MOD returns the modular equivalent of the remainder of one value divided by another.
MOD returns the smallest nonnegative value, R, such that (x - R)/y = n.
In this example, the value for n is an integer value. That is, R is the smallest nonnegative value that must be subtracted from x to make it divisible by y.
>>-MOD(x,y)----------------------------------------------------><
- x
- Real expression.
- y
- Real expression. If y = 0, the ZERODIVIDE condition is raised.
The result, R, is real with the common base and scale of the arguments.
If the result is floating-point, the precision is the greater of those
of x and y. If
the result is fixed-point, the precision is given by the following:
(min(n,p2-q2+max(q1,q2)),max(q1,q2))In this example, (p1,q1) and (p2,q2) are the precisions of x and y, respectively, and n is N for FIXED DECIMAL or M for FIXED BINARY.

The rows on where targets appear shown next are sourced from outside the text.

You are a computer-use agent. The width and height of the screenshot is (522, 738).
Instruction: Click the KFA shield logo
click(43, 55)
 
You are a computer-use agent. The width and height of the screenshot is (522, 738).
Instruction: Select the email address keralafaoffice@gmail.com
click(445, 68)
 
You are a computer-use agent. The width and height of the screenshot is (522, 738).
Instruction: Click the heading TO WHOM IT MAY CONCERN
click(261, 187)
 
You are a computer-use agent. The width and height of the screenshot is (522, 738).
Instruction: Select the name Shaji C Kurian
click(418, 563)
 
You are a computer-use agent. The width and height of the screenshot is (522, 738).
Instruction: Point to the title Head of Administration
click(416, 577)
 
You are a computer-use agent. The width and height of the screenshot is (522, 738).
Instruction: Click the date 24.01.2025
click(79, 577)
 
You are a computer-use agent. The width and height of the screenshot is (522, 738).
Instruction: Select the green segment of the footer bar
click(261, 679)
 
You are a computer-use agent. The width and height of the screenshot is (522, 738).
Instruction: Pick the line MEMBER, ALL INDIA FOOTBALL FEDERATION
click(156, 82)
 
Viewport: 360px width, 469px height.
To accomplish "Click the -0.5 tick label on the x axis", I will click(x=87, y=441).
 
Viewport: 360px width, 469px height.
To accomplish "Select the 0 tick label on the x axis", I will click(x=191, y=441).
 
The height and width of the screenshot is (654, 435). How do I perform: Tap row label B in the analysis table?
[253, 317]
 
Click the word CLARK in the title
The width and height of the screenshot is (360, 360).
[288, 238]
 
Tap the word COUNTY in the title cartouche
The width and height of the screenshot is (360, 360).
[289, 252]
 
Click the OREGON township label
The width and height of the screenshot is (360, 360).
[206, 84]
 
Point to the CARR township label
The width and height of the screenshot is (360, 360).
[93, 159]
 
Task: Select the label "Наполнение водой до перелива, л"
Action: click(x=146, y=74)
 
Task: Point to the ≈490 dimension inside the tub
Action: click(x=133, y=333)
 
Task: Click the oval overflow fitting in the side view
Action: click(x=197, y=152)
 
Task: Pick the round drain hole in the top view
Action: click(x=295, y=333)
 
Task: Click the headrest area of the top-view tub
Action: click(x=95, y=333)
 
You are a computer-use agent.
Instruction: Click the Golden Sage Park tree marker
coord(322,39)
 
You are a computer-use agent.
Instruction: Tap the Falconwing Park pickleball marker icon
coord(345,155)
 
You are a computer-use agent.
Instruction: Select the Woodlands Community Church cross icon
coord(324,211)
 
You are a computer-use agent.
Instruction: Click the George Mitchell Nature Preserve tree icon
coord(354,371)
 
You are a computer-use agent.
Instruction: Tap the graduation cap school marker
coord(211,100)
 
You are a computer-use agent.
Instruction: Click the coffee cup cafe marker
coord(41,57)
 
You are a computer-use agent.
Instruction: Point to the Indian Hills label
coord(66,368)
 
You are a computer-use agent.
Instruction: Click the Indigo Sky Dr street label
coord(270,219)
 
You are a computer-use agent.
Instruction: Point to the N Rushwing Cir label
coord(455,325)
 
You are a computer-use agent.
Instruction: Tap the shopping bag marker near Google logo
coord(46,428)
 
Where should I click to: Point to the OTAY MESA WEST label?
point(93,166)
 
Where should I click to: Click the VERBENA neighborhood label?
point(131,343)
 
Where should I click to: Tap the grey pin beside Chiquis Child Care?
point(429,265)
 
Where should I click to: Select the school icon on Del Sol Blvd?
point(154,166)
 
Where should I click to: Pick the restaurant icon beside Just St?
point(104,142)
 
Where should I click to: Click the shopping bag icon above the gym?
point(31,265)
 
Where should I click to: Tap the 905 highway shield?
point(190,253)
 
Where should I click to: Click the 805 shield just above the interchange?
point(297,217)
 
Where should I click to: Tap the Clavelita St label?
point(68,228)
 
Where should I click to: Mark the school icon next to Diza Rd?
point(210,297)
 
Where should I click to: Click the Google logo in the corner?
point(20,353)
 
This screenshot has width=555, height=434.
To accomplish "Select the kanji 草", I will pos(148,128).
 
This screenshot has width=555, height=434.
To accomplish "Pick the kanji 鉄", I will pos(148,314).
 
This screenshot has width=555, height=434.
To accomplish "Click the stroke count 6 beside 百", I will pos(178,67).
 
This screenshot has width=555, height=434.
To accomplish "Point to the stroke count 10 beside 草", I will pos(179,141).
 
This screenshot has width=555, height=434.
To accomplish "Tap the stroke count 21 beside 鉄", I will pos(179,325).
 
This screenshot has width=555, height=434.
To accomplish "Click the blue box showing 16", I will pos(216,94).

If x and y are fixed-point with different scaling factors, the argument with the smaller scaling factor is converted to the larger scaling factor before R is calculated. If the conversion fails, the result is unpredictable.
If the result has the attributes FIXED BIN and one or more of the
operands has the attributes UNSIGNED FIXED BIN, the result has the
SIGNED attribute unless both of the following conditions are true:
- All of the operands are UNSIGNED FIXED BIN.
- The RULES(ANS) compiler option is in effect.
- Raise the SIZE condition if SIZE is enabled.
- Produce a negative value if SIZE is not enabled.
Example
The following example contrasts the MOD and REM built-in functions.
rem( +10, +8 ) = 2
mod( +10, +8 ) = 2
rem( +10, -8 ) = 2
mod( +10, -8 ) = 2
rem( -10, +8 ) = -2
mod( -10, +8 ) = 6
rem( -10, -8 ) = -2
mod( -10, -8 ) = 6